The acquisition of language by children has been studied deeply, though, and here we can find a refreshing breadth of responsiveness to the different things we do with language—which means the different ways we make and communicate our meaning, and that in turn means: all the possibilities of meaning making that can be found in poetry.

Here’s my favorite example, although it is probably rather dated by now:

“The linguist Michael Halliday observed his young son during the period when his vocalizations were assuming consistent phonological form and when he began to exhibit clearly an intention to communicate by means of these forms.  Halliday was able to distinguish seven different functions, or uses, of his son’s talk, which he took to be models of the child’s conception of what talk is for. The first notion to emerge is that of talk as [1] instrumental, a means of satisfying wants or needs.  Another function is [2] regulatory: the child discovers that others seek to control him by talking and that he can also control the behavior of others.  The child also senses that one can establish and maintain contact with others by talking; he recognizes [3] the interactional function.  The child also expresses his individuality in talking; he asserts himself and his own sense of agency, for talking is a field of action in which he can make choices and take some responsibility.  Thus talking has [4] a personal function, as well.  [5] The heuristic, or learning, function, is exemplified in the perennial questions ‘why?’ and ‘what’s that?’; the child finds that he can use talk to learn about and describe his world.  And talking serves [6] the imaginative function of pretend, which may overlap with an aesthetic function (although Halliday does not dwell on this possibility) as the child realizes that he can create images and pleasurable effects by talking.  Finally, the perhaps the latest use of talk to appear, is[7] the representational function, or talking to inform.  Adults, when they think about language, regard it as a means of expressing propositions or as a means of conveying information.  They view this as the primary function of talk, but it is hardly the dominant use for the child.”  (Catherine Garvey, Children’s Talk, 1984, emphasis added)

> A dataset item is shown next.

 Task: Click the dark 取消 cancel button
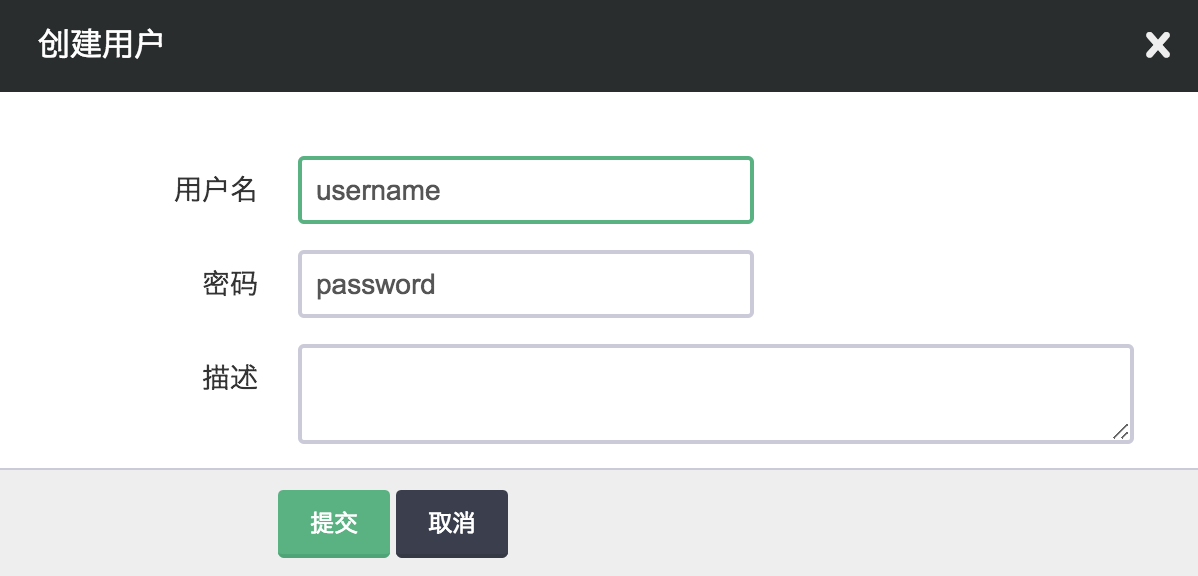point(451,523)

The linguist David Crystal has analyzed the functions of language in a different, emphasizing communicative effect, whatever the intention may be.

(1) expressing emotion

(2) expressing rapport

(3) expressing sound

(4) playing

(5) controlling reality

(6) recording [and preserving, I would add] facts

(7) expressing thought processes

(8) expressing identity

…he also situates the use of language in the context of technology.  Crystal is emphatic that one must keep oneself aware—when studying language itself, or even when thinking about it informally, as a lay person not a linguistic—of the diversity of language functions.  (This list is from his book How Language Works.)